A mother should consult her health care provider if any of the following symptoms last more than a few weeks before or after childbirth:

• Tearfulness, hopelessness, sad, or depressed mood

• Feelings of guilt or worthlessness

• Worried, intrusive, or obsessive thoughts contrary to her values

• Panic attacks

• Compulsive behaviors

• Excessive hyperactivity or inability to sit still

• Racing thoughts, excessive talking

• Excessive fatigue, no motivation

• Increased or decreased appetite

• Mood swings, irritability, or aggressive behavior

• Insomnia (unable to sleep) or hypersomnia (excessive sleeping)

• Thoughts of harming the baby, self, or others

• Fear of being left alone with the baby

• Hyper vigilance about the baby’s well-being

• Auditory or visual hallucinations, paranoia (psychosis)

Looking ahead, there are risk factors that increase chances of anxiety and depression symptoms before or after childbirth, such as:

• Personal or family history of depression or anxiety and previous postpartum disorder

• Personal history of premenstrual mood syndrome (PMs) or premenstrual dysphoric disorder (PMDD)

• Personal history of thyroid imbalance or diabetes

Regarding lifestyle, factors that might contribute to an increased risk of pre and postpartum adjustment reaction include inadequate support in caring for the new baby, and financial, marital, or relational stress. Complications during pregnancy or birth, or difficulties with breastfeeding may raise a red flag for possible mental health adjustment issues. Women who are dealing with major recent life events – like a move, loss of a loved one, or changes in a work situation might struggle too. Furthermore, mothers of multiples, women who have undergone infertility treatments, and mothers whose infants are in the neonatal intensive care unit (NICU) should also be aware of an increased risk of pre and postpartum adjustment reaction.

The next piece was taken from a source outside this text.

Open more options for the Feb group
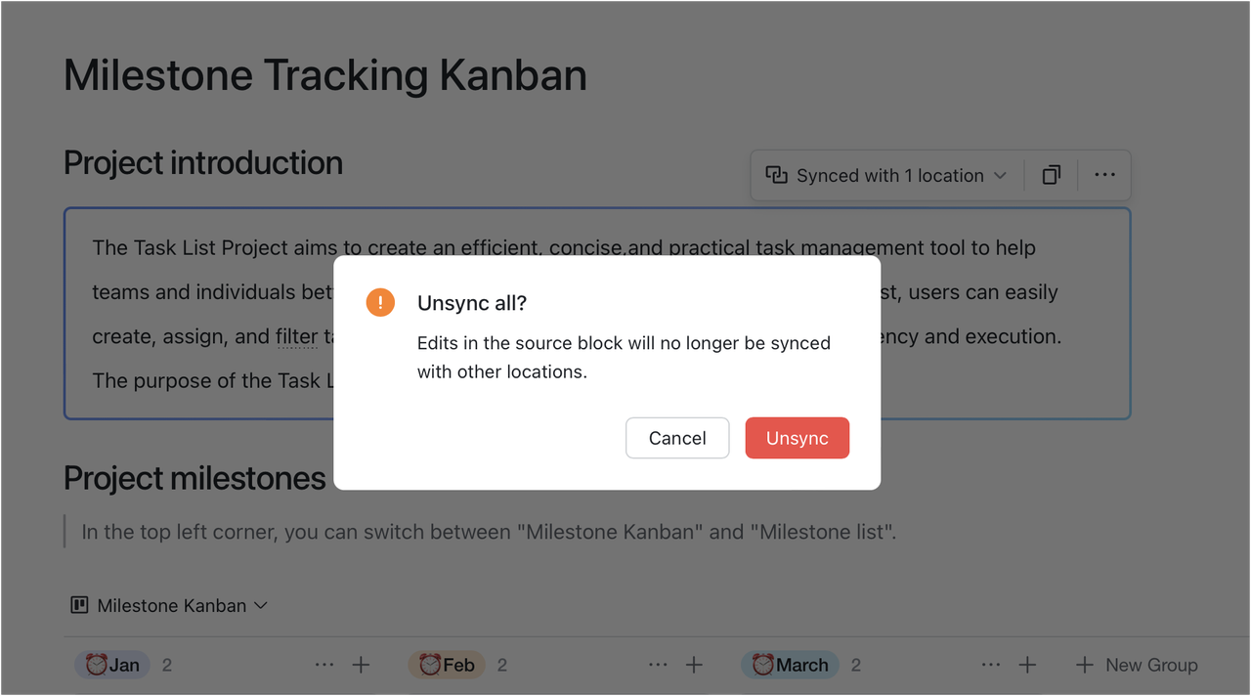[x=658, y=665]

A woman’s mental health is as important as her physical health. While anxiety and depression symptoms related to pregnancy and postpartum can rarely be prevented, they can be successfully treated with professional help. Share this information with your loved ones who are expecting. The earlier treatment starts, the sooner we can all help nurture healthy mothers and families.

Mary Polce-Lynch
Mary Polce-Lynch, PhD, a licensed professional counselor and developmental psychologist at Virginia Women's Center, specializes in women's issues and behavioral health. She is an author, mother, and former visiting professor of psychology.